Lesiones por presión en el tejido profundo
¿Qué es la lesión por presión del tejido profundo?
Una lesión por presión en los tejidos profundos (DTPI) se presenta como una zona oscura, granate o morada de piel descolorida, o como una ampolla llena de sangre. A diferencia de las úlceras por presión en fase inicial, la piel puede seguir intacta, pero el tejido subyacente ya está gravemente dañado.
¿Cómo se produce la herida?
La DTPI se produce cuando una presión intensa o prolongada causa daños en el músculo y los tejidos más profundos antes de que la superficie de la piel muestre signos evidentes. Suele ser el resultado de presiones sobre zonas óseas o fuerzas de cizallamiento repetidas. Estas lesiones pueden desarrollarse rápidamente -a veces a las pocas horas de la inmovilidad- y son difíciles de detectar en sus primeras fases.
¿Qué ocurre si no se trata?
- Deterioro rápido: Aunque la piel parezca intacta, el tejido subyacente puede estar ya gravemente comprometido. Sin intervención, la piel puede romperse rápidamente, dejando al descubierto una herida profunda y avanzada.
- Riesgo oculto de infección: El daño tisular interno puede albergar bacterias, lo que provoca una infección antes de que aparezca una herida abierta. Esta infección oculta puede pasar desapercibida y propagarse rápidamente.
- Progresión a úlcera de espesor total: La DTPI puede evolucionar a úlceras por presión de estadio III o IV una vez que la piel se abre, lo que requiere un tratamiento intensivo y una recuperación prolongada.
- Dolor intenso y problemas de movilidad: Al romperse el tejido y no aliviarse la presión, los pacientes pueden experimentar un aumento del dolor y una reducción de la movilidad, sobre todo si están afectadas las articulaciones o los músculos.
- Riesgo de diagnóstico erróneo: Sin un reconocimiento rápido, la DTPI puede confundirse con hematomas o decoloraciones menores, lo que retrasa un tratamiento eficaz y aumenta el riesgo de complicaciones.
Úlceras por presión no estadificables
¿Qué son las úlceras por presión inestables?
Las úlceras por presión no estadificables son heridas en las que la base de la úlcera está cubierta por esfacelos (tejido amarillo, tostado, verde) o escaras (tejido muerto, negro), lo que hace imposible determinar la profundidad y el estadio de la herida sin un desbridamiento.
Las úlceras incipientes suelen ser el resultado de una presión prolongada y no tratada en pacientes con movilidad limitada. El tejido muerto o necrótico que se forma sobre la herida es un signo de daño tisular grave subyacente. A menudo, la úlcera ha alcanzado el estadio III o IV bajo la superficie, pero el tejido que la recubre impide una evaluación precisa hasta que se retira.
¿Qué ocurre si no se trata?
- Incapacidad para evaluar la gravedad: Dado que la herida queda oculta por el tejido muerto, los profesionales médicos no pueden determinar la profundidad o extensión del daño.
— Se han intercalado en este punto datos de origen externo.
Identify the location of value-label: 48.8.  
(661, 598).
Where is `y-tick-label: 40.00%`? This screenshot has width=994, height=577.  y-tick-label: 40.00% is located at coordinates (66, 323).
Esto dificulta la planificación del tratamiento y retrasa la cicatrización.
- Muerte tisular en curso: Sin desbridamiento, el tejido necrótico seguirá extendiéndose, destruyendo más piel y tejido circundante.
- Alto riesgo de infección: La presencia de tejido muerto crea un caldo de cultivo para las bacterias. Las infecciones en heridas no cicatrizables pueden convertirse fácilmente en crónicas o sistémicas.
- Retraso en la cicatrización o falta de cicatrización de la herida: Si no se eliminan a tiempo los esfacelos o escaras, la herida no puede iniciar el proceso de cicatrización, permaneciendo estancada y empeorando con el tiempo.
Intervención quirúrgica necesaria: En muchos casos, estas úlceras requieren un desbridamiento quirúrgico o técnicas especializadas de cuidado de heridas, sobre todo si el daño tisular es extenso.